# [Required task]
Reproduce, word for word, the lines of the listing below, from the line containing "Where should I" through the end of the listing, both ends included. Leave the pictures out.

****************

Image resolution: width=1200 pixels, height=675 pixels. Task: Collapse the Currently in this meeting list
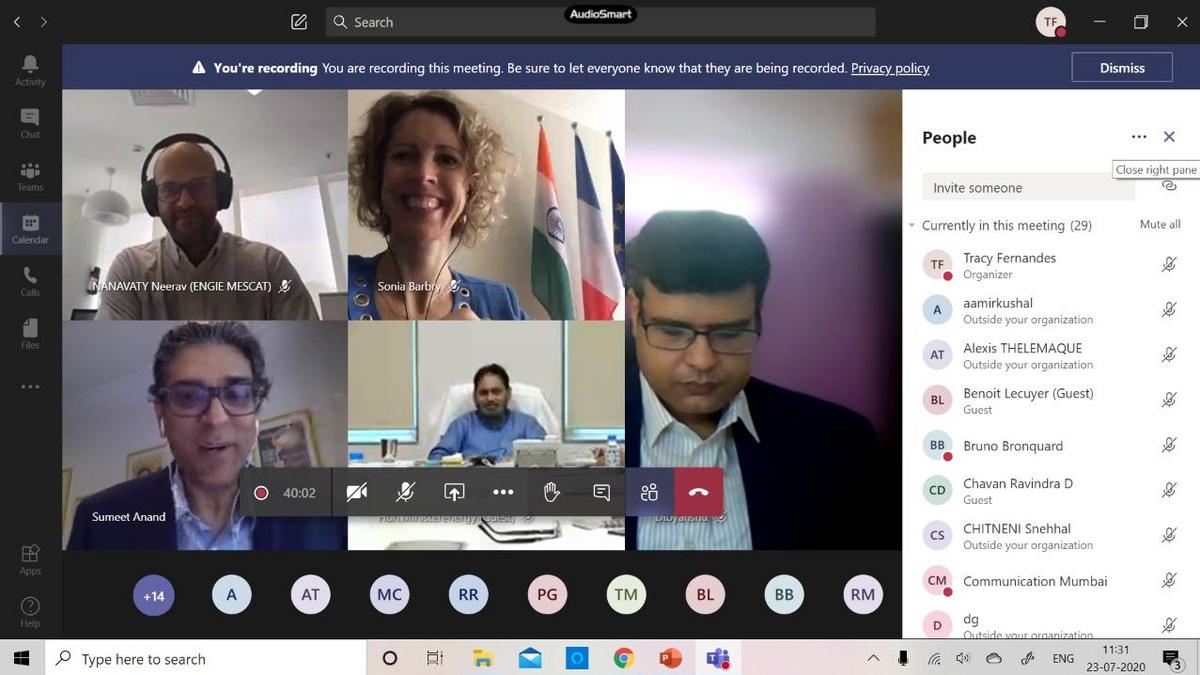pyautogui.click(x=912, y=226)
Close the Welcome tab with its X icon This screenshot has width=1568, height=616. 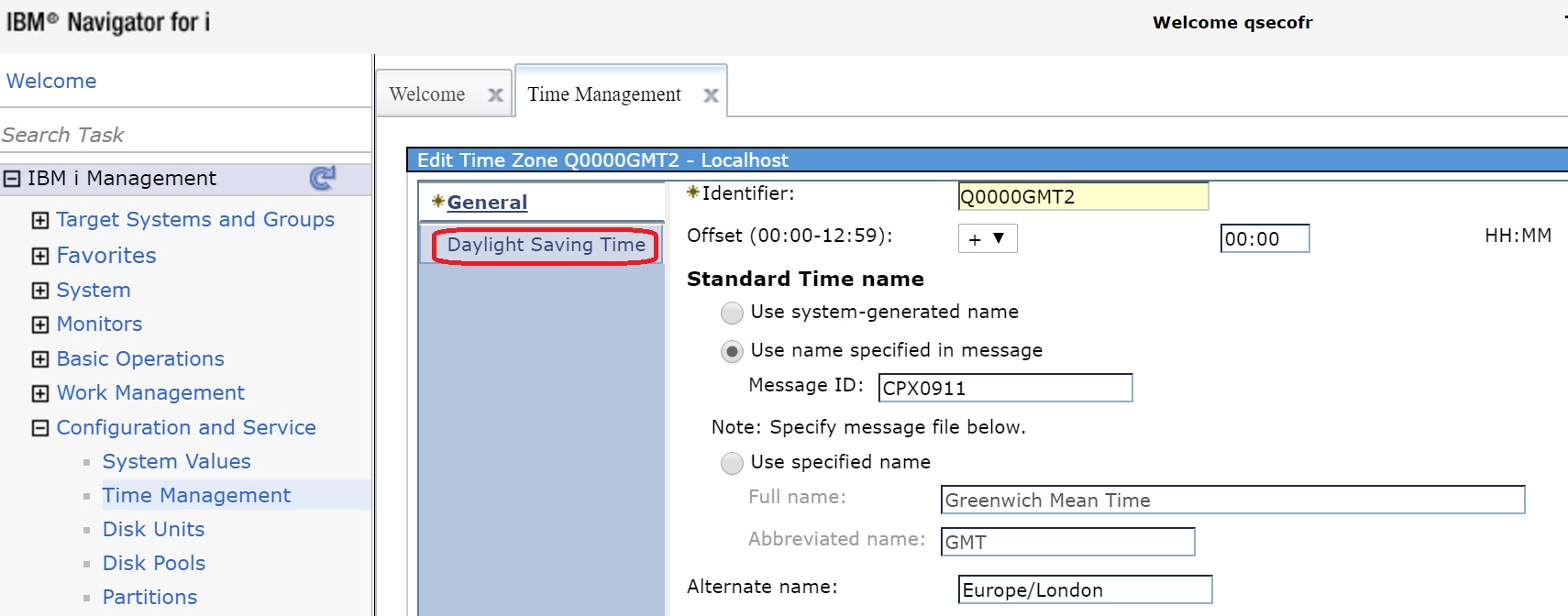[495, 95]
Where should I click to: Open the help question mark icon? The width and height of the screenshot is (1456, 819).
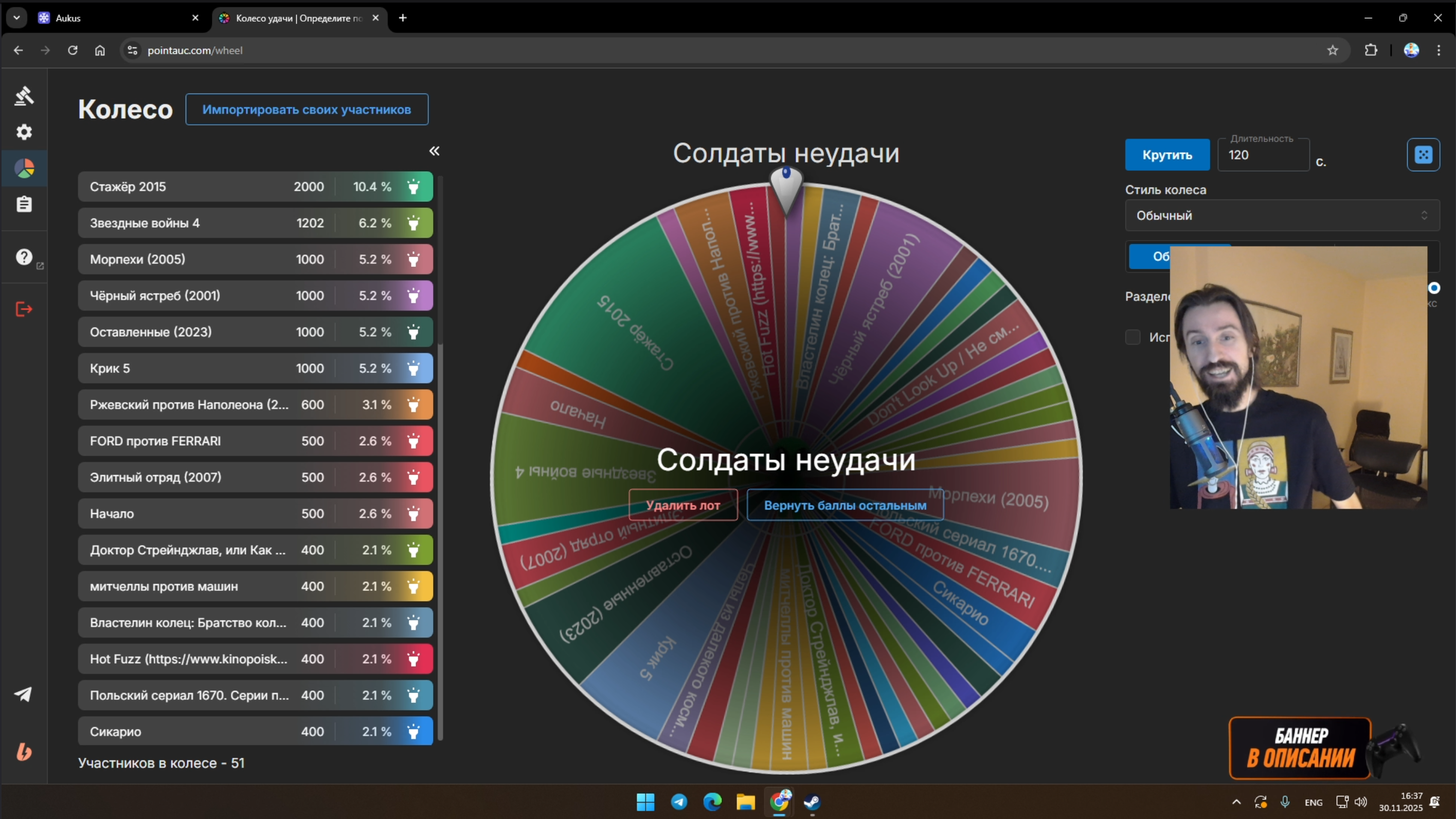pos(24,257)

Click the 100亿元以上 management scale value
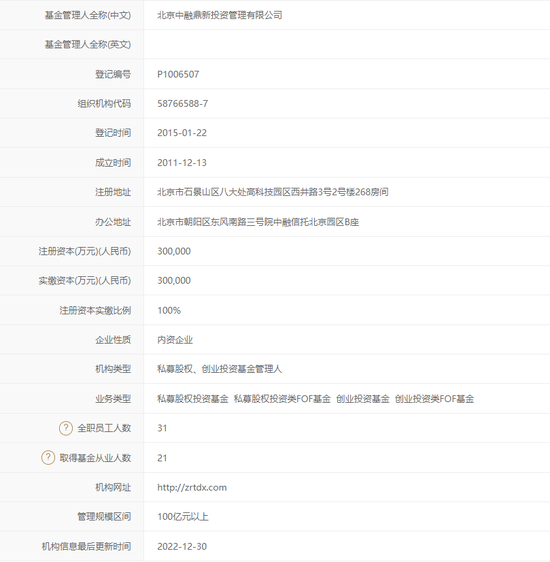pos(183,516)
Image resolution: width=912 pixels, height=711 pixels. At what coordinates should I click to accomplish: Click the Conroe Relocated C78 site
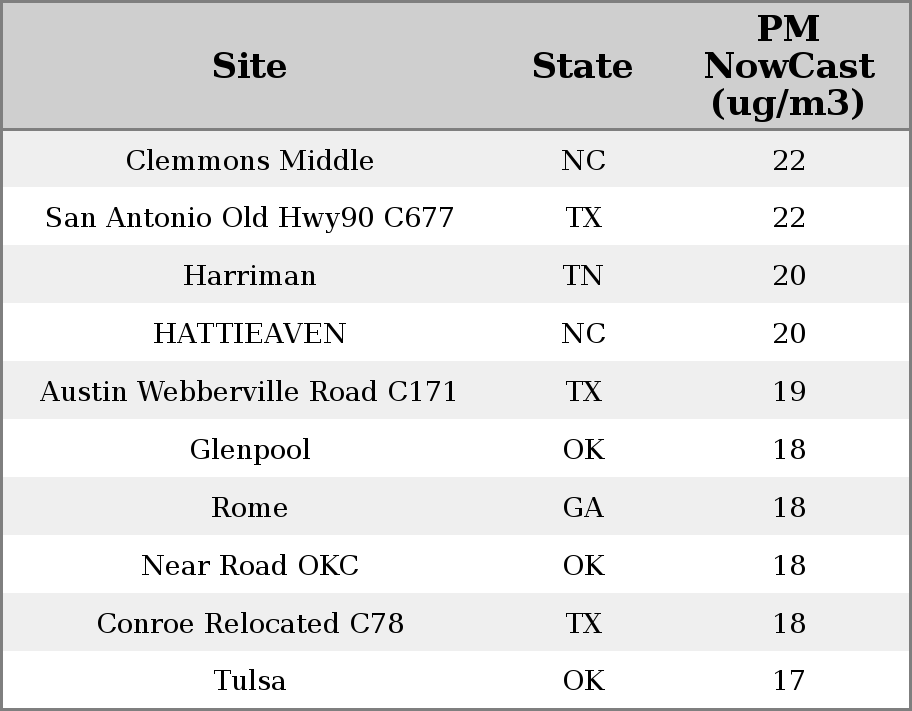(x=249, y=624)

****************

# [Right answer]
Where should I click to: Open the help question mark icon? The width and height of the screenshot is (1456, 819).
pos(24,257)

Click the 100亿元以上 management scale value
pos(183,516)
Image resolution: width=912 pixels, height=711 pixels. At what coordinates should I click to accomplish: Click the Conroe Relocated C78 site
(x=249, y=624)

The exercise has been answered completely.